Now all my dissimulation was swallowed up in the eagerness of my desires, and I gave the priest no peace, questioning him again and again about the lady of whom he spoke; insomuch that I doubt not he suspected the truth. But all my questioning was vain; for he said that the lady would tell neither him nor his fellow-priests whence she came nor whither she was going; but she had declared in parting that she should come again to the Temple before long, if she lived. She was of tall stature, with brown hair and gray eyes, of fair complexion and somewhat pale, with a slight scar on the left cheek, and of a sad expression, and she spoke Greek with the Attic accent; moreover she informed the priests that she had sought in vain for her children for many years. Straightway from his words I conceived the image of one who could not have been guilty of any cruel or unnatural deed, and I became assured in my mind that some foul play or irresistible constraint, but not her own will, must have separated us from our mother. And a new feeling possessed me that, if I could find her, I might still have some one who would love me. But when I seemed to see her coming again to the Temple, and myself meeting her and telling her all my story, and the story of Chrestus, and shewing her my token, and falling on her neck and embracing my mother, and how she also would embrace me as a son, then it came into my mind, “And how could such a mother own such a son as Onesimus is now?”

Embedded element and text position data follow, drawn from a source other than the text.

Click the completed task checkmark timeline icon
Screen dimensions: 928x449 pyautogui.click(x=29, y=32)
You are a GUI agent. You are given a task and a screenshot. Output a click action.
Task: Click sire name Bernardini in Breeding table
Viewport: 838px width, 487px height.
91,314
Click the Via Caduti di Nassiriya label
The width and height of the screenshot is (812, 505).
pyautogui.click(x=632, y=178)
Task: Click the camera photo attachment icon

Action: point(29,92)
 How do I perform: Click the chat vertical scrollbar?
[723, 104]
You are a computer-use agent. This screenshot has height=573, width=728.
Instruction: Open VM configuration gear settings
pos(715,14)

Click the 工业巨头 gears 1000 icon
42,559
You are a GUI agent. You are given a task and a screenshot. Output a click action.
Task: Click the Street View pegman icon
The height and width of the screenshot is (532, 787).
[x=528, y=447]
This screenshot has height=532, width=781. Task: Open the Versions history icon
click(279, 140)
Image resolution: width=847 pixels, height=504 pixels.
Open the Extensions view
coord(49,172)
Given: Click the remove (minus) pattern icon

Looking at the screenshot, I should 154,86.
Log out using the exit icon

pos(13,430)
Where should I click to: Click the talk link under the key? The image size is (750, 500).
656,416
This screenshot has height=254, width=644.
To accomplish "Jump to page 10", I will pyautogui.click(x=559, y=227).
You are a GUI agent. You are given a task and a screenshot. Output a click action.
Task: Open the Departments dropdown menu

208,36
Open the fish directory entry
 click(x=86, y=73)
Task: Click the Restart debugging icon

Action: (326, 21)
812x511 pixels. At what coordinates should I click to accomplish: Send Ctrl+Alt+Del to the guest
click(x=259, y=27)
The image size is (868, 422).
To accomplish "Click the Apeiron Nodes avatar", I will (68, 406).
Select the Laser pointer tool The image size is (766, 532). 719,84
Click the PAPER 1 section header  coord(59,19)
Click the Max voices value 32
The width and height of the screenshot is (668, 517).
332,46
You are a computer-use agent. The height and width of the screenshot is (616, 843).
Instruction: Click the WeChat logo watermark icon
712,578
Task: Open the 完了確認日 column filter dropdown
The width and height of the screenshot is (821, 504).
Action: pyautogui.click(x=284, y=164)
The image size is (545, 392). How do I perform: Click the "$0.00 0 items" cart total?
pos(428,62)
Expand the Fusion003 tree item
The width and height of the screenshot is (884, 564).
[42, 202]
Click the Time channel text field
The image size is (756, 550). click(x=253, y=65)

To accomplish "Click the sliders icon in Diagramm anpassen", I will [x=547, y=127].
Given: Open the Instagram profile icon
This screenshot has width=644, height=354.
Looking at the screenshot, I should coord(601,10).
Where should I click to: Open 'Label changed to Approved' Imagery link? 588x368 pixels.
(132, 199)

In that moment, thou, O Lord, didst show me unto myself that I might hate myself; and on that same day I left the priest of Cybele and cast off my old companions, and having found a lodging with one who prepared skins for the covering of books, I determined to earn my living if possible as a transcriber. For the space of three or four months I lived after this manner, forswearing my former dissolute life and letting no day pass but I visited the Temple; for the sun never rose but I said to myself ‘this day perchance she may come;’ and I ruled all my life by the thought of her, and the hope of her, if perchance I might yet find one that would love me. But the Lord had ordained otherwise. For on a certain day (about the beginning of the fifth month after I had first come to Pergamus) taking my work to the shop of a bookseller with whom I had dealings, I found there two or three men of learning standing together, conversing of books and parchments and the like; and taking up a parchment one said to a companion that he had seen even such a book as this, so transcribed and adorned, in the library of Philemon of Colossæ. Then a terror fell upon me lest I should be discovered, and without so much as waiting to be paid for my labor, I made shift to leave the shop, upon some slight pretext, and returning to my lodging for a few minutes I went forth thence to the city gates, and ceased not travelling till I came to Ephesus, where I went on board a ship bound for the city of Corinth.